STATED EXERCISE: Rewrite the entries from the very first line through the line containing "Як налагодити особисте життя (179, 748)", including both of those lines. Give each line in full, adding 75 to every coordinate in its answer.

THE INPUT:
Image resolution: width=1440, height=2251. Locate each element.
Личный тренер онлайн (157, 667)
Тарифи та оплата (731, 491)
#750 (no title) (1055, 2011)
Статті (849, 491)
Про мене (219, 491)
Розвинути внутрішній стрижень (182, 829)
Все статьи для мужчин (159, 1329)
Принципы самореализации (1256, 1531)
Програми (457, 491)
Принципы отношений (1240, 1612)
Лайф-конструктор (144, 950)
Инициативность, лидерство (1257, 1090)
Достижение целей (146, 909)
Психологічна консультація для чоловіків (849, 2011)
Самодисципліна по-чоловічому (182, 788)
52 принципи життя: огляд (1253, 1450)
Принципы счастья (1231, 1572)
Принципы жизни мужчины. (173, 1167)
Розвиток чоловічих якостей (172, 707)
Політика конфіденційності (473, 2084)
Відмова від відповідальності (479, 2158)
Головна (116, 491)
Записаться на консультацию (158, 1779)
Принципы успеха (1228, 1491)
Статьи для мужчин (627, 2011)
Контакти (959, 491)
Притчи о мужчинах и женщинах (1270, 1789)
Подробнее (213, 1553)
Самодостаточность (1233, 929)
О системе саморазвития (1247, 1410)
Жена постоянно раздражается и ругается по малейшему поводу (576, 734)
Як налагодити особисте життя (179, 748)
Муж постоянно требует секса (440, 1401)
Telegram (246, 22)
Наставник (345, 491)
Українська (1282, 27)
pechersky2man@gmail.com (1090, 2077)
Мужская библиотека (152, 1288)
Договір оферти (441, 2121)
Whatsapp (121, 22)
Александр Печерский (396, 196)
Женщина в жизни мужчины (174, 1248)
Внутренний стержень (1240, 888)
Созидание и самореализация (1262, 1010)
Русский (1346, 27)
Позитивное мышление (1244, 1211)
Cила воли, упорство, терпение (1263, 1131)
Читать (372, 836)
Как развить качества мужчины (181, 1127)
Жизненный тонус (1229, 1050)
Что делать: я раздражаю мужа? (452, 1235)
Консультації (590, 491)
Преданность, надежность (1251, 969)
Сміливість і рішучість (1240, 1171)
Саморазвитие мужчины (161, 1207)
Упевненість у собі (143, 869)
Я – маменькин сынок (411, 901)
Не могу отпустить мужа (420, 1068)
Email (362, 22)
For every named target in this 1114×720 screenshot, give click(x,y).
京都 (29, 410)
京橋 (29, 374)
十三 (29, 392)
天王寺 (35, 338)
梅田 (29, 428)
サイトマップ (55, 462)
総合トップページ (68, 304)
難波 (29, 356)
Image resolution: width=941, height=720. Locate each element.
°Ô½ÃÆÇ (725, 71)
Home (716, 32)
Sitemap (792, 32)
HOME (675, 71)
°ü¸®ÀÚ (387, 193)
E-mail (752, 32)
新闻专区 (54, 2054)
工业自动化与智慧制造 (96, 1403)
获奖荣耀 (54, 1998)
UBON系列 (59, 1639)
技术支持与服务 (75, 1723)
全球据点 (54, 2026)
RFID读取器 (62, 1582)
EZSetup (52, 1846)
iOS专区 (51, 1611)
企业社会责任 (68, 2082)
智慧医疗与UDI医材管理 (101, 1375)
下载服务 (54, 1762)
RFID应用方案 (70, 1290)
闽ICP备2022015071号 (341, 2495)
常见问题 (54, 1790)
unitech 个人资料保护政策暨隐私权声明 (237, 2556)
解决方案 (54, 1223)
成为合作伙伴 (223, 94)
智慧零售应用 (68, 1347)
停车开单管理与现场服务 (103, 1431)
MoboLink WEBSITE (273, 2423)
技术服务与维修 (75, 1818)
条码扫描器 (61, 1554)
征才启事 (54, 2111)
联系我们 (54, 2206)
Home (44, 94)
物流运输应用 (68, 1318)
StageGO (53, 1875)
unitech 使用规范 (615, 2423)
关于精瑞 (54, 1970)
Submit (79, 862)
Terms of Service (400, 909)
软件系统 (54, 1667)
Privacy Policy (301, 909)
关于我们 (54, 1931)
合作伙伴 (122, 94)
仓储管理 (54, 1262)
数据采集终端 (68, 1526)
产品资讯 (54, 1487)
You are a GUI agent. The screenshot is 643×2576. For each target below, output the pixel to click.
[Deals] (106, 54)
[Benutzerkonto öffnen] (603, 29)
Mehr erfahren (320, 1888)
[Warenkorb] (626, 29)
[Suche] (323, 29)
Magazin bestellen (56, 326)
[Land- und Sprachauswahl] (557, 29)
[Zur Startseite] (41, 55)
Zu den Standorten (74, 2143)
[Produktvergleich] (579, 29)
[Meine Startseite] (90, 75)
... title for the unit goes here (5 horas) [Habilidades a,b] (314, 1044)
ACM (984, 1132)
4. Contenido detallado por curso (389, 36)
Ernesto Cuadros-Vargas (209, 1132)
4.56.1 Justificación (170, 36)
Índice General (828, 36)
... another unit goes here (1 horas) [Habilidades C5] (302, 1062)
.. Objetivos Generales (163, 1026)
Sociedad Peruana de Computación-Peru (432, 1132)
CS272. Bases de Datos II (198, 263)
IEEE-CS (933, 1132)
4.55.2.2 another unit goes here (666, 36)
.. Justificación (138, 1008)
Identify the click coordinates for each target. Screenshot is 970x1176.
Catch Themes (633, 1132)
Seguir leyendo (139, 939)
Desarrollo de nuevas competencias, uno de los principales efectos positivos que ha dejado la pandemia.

TASK OUTPUT:
Image resolution: width=1440, height=2251. Locate each element.
Личный тренер онлайн (232, 742)
Тарифи та оплата (806, 566)
#750 (no title) (1130, 2086)
Статті (924, 566)
Про мене (294, 566)
Розвинути внутрішній стрижень (257, 904)
Все статьи для мужчин (234, 1404)
Принципы самореализации (1331, 1606)
Програми (532, 566)
Принципы отношений (1315, 1687)
Лайф-конструктор (219, 1025)
Инициативность, лидерство (1332, 1165)
Достижение целей (221, 984)
Психологічна консультація для чоловіків (924, 2086)
Самодисципліна по-чоловічому (257, 863)
52 принципи життя: огляд (1328, 1525)
Принципы счастья (1306, 1647)
Принципы жизни мужчины. (248, 1242)
Розвиток чоловічих якостей (247, 782)
Політика конфіденційності (548, 2159)
Відмова від відповідальності (554, 2233)
Головна (191, 566)
Записаться на консультацию (233, 1854)
Принципы успеха (1303, 1566)
Статьи для мужчин (702, 2086)
Контакти (1034, 566)
Притчи о мужчинах и женщинах (1345, 1864)
Подробнее (288, 1628)
Самодостаточность (1308, 1004)
О системе саморазвития (1322, 1485)
Жена постоянно раздражается и ругается по малейшему поводу (651, 809)
Як налагодити особисте життя (254, 823)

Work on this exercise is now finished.